Tuesday, June 06, 2006

A Night @ the Call Center

No this is not a book review, but a personal experience, that too in a call center in the USA rather than in India. I spent some time at the call center to understand the business process better and in the process got an insight into the much more than business processes.

I was greeted by Yvonne, who was a very amiable and friendly lady, 62 years old, a hot shot COBOL programmer who worked in Bank of America in her hey days and could debug code by just looking at a dump. She was made redundant because technologies changed and jobs were outsourced, however to keep the home fires burning or may be just to occupy her time rather than just being forgotten, she chose this job of working nights as a supervisor at this call center. She showed me around, introduced me to people I should spend time with and offered me some soda and pretzels.

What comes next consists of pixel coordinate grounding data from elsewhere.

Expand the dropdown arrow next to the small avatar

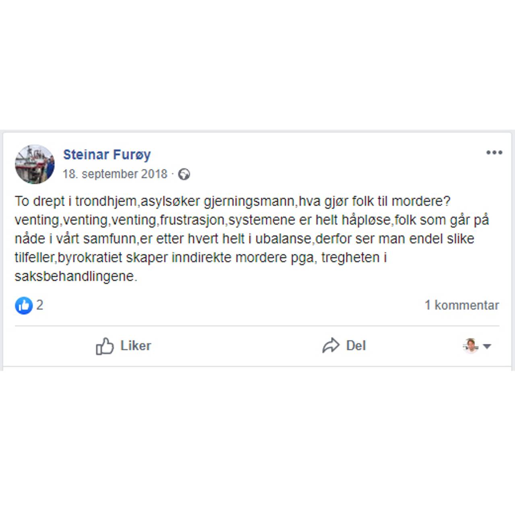point(487,346)
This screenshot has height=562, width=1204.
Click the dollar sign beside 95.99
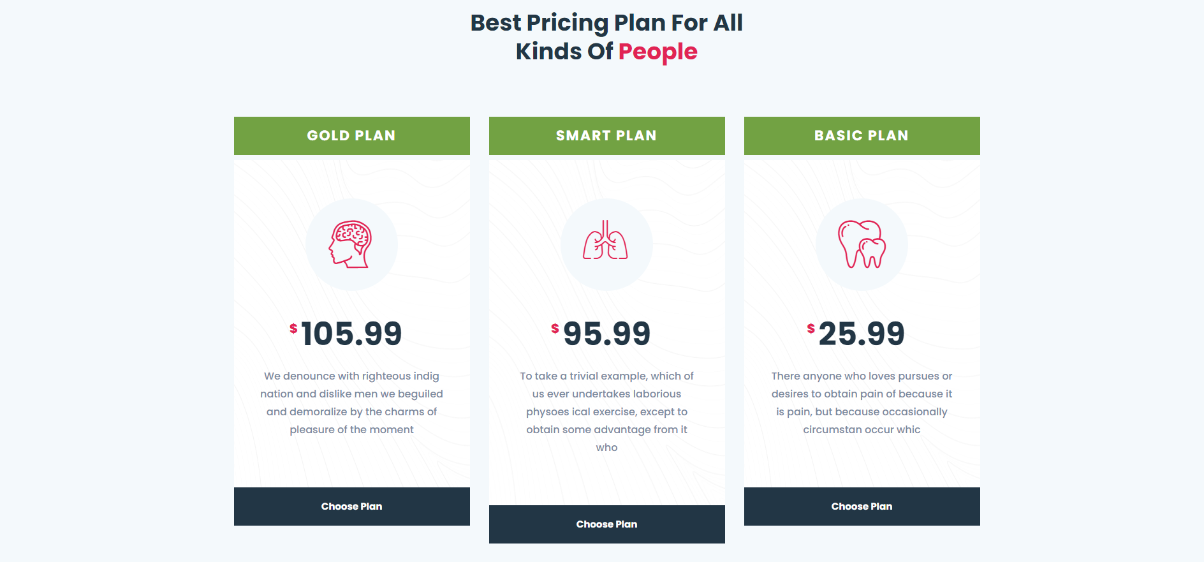point(555,329)
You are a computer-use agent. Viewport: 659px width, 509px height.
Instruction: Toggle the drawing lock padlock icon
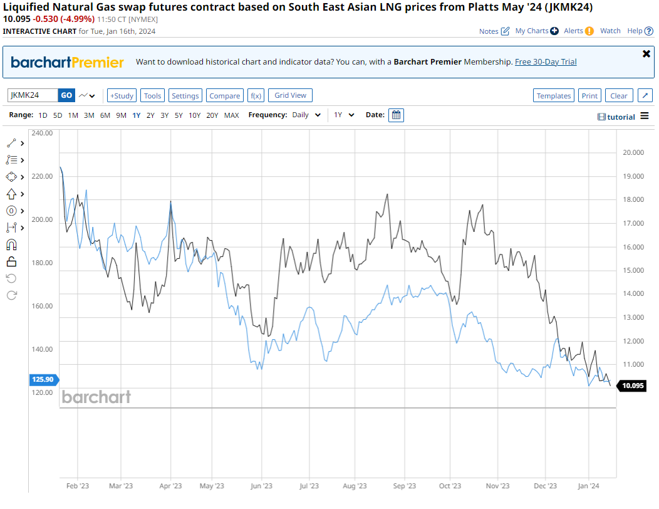[x=11, y=261]
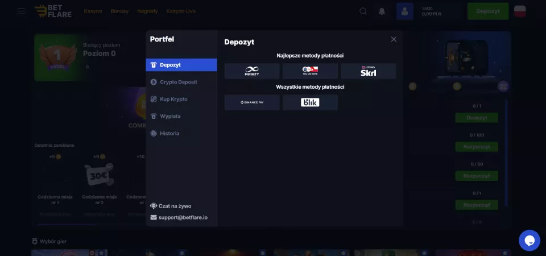The height and width of the screenshot is (256, 546).
Task: Open the Polish flag language selector
Action: [519, 11]
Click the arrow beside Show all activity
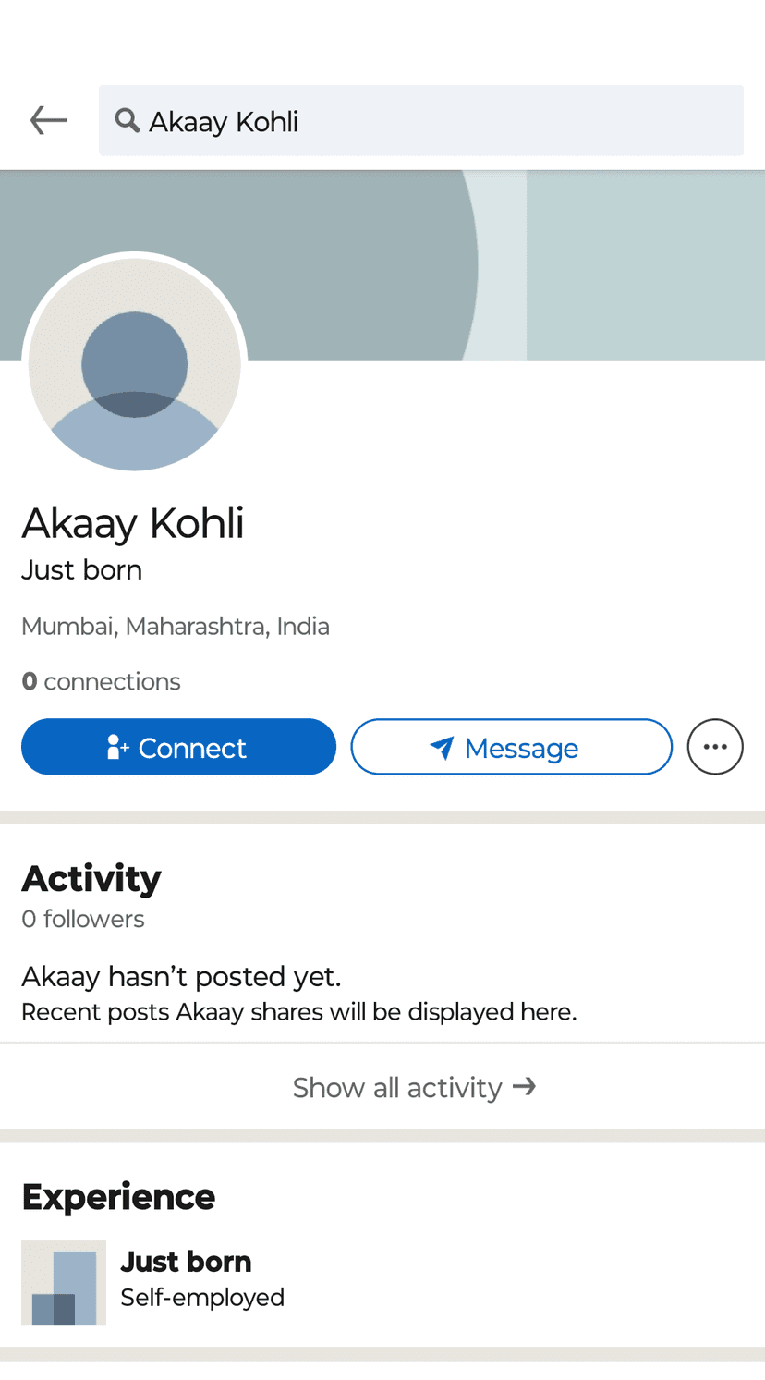765x1380 pixels. click(x=525, y=1086)
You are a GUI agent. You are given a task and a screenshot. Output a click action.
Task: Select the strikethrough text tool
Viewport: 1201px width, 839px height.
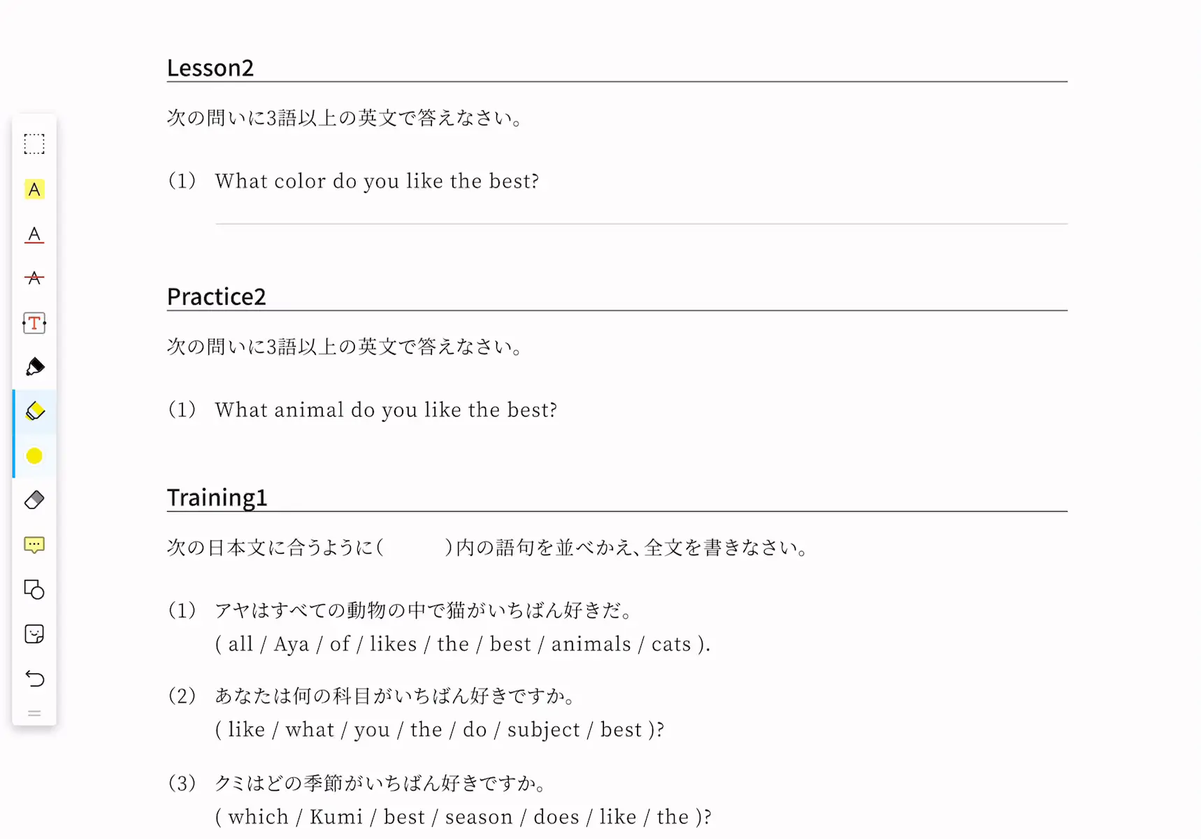coord(34,278)
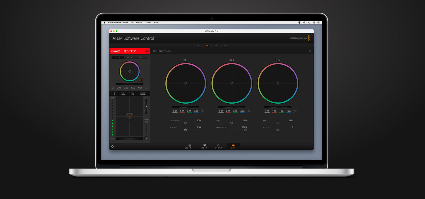Select the リフト adjustment tab
The image size is (425, 199).
pyautogui.click(x=117, y=57)
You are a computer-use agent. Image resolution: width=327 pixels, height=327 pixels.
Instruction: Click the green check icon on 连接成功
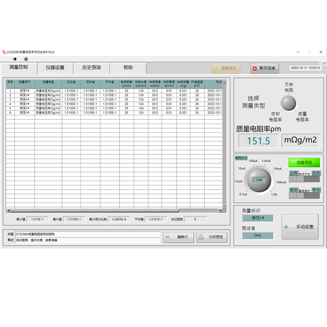pos(216,68)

Next I sat with Nicole, who was an Australian who had shifted to USA fifteen years back. Initially for years she worked both shifts probably to make ends meet but now she works just nights and has been with the organization for a good 10 years. She showed me the screens of the application she used to enter data, how data got validated, posted etc. In the midst of all this we talked about Cricket, since she was Australian. I updated her about how well Australia was doing in Cricket. She and I agreed that Cricket was kind of boring if one did not understand the finer aspects of the game, she told me that she loved playing a girl’s version of cricket when she was at school which was far more energetic, fast and exciting as compared traditional men’s cricket. She also asked me that when the new IT systems were going online, she knew the new IT system would automate much of the work she did and it was to assess how much time she had.

My next session was with Ken, he has been working the graveyard shift for the last 10 years, but one does not really get used to such times, he said. He sleeps from 6 PM to 2 AM, when it’s dark outside and reports to work at 2:30 AM and works till 11 AM and has Tuesdays and Wednesdays off, when he catches up with friends etc. He has a very key role of collating and distributing the information before 5 AM every morning. Ken has two people assisting him, who are students and work nights to earn some extra bucks. He runs reports one by one, does a quick proof reading and sends it off to its location, some need to be formatted and emailed, some need to be hand faxed, some need to be printed and couriered while some are sent electronically by the existing system. He has trained several business analysts who came to him to understand the reporting and distribution section. The new system will have SQL Server Reporting Services which will have the intelligence built into it which will take away the human element from collation and distribution. With the new system in place, the customers will not hear Ken’s friendly voice telling them the top 10 figures, all they’ll see is a web page which is updated every 10 seconds.

I came away awed and humbled, awed because of the warmth and co-operation extended towards me despite being an ambassador of the IT solution which would do away with them and the stoic acceptance that they will eventually loose their jobs because the company wants to save on manpower costs by paying millions of dollars to consulting companies. Humbled because no matter how great technology is, people are special and important and you can’t have technology work without their contribution.

3 comments:

The Comic Project said...

You touched a chord there. Often when I do what I do, it pains me to know that someone is going to lose their jobs after I am through.I am happy you are being dealt with well...but you know what...knowing you..I am not surprised they are good with you. It is tough to be nasty with you..I have tried :-) Good luck chatterbai

Kausum said...

This blog do remind me of somethings, when I was in Canada. I was in telecom development domain, the hardest hit by the internet bubble burst.
This was '03 and the outsourcing boom just took of. However, for me and the team, we were working with them for a decade and it was always pleasant relationship. However, that year when we reached the labs, we met a lady, who's husband was in the same company and was recently fired. She always used to be afraid of us and the reason for the firing was attributed to outsourcing. Although, she conducted perfectly professional, yet at times we could see her being cold. However, later she saw that no one else was fired and the company was growing she softened her attitude, by a year we saw she was actually very happy of outsourcing ---> reason her husband got reemployed in the same company coz the company was now doing well.

After that, on my farewell, she actually said she started watching hindi movies(it comes on TV on sunday afternoons) and she thinks movies are quite colorful ...but she said the story is always about a poor girl falling for a rich guy and viceversa.

I, at that time, couldnt help imagine, such a change from hate to actually being interested in another country, such that she could actually understand the underlying themes of the movies. This was great.

ichatteralot said...

@TCP: Did you now? I cant seem to remember, but thanks, I am kinda floored!

@Kausum: Yes its true, outsourcing benefits everybody in the long run though there are some hard times to put up with in the beginning. But generaly I find the Americans to be more accepting and understanding of this fact rather than Europeans.